2.4 Step 3: Testing differential usage of (grouped) amino acid usage (DAG)

Tests can be done without making any change to the formatted, aligned amino acid symbols. Alternatively, amino acids can be grouped on the basis of their physical and chemical properties and the formatted, aligned amino acid symbols are replaced by new sets of symbols for each group, such as “P”, “N” and “U” for amino acids with positive charge, negative charge and no charge if the amino acids are grouped based on their charge.

## no grouping
t0 <- testDAU(seq, dagBackground = bg_ztest)

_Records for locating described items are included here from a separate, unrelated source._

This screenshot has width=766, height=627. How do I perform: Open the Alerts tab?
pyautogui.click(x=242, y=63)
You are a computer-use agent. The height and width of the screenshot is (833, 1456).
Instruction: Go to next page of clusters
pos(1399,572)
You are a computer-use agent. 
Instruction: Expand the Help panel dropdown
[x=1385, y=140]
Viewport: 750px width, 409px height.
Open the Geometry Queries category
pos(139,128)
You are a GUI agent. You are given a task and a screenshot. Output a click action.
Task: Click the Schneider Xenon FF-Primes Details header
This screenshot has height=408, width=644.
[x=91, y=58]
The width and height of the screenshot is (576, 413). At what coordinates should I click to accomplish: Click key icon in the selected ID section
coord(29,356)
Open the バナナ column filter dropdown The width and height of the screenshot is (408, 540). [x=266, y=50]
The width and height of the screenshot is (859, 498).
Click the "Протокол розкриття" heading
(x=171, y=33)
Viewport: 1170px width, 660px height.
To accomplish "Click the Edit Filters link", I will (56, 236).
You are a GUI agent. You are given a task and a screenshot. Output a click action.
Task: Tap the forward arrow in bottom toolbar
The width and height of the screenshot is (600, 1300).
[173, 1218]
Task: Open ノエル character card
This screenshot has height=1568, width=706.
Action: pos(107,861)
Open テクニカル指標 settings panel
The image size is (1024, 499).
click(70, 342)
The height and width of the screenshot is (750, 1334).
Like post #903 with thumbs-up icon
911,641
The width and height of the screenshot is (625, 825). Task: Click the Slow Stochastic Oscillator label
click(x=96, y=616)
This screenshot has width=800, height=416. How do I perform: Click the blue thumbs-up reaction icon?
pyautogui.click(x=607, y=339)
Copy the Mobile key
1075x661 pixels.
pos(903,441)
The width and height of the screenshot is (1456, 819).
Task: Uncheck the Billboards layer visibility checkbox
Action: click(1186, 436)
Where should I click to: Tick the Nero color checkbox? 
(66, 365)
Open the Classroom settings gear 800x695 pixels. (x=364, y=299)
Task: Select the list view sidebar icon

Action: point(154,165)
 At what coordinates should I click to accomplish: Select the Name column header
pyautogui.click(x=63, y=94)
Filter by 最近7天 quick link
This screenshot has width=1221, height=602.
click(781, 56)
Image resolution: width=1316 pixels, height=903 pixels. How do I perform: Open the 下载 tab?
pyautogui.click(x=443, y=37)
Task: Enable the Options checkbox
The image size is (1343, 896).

## grouping based on properties of individual amino acids.
t1 <- testDAU(dagPeptides = seq, dagBackground = bg_ztest,
              groupingScheme = "chemistry_property_Mahler_group")

## grouped on the basis of charge.
t2 <- testDAU(dagPeptides = seq, dagBackground = bg_ztest, 
              groupingScheme = "charge_group")

## grouped on the basis of consensus similarity.
t3 <- testDAU(dagPeptides = seq, dagBackground = bg_ztest, 
              groupingScheme = "consensus_similarity_SF_group")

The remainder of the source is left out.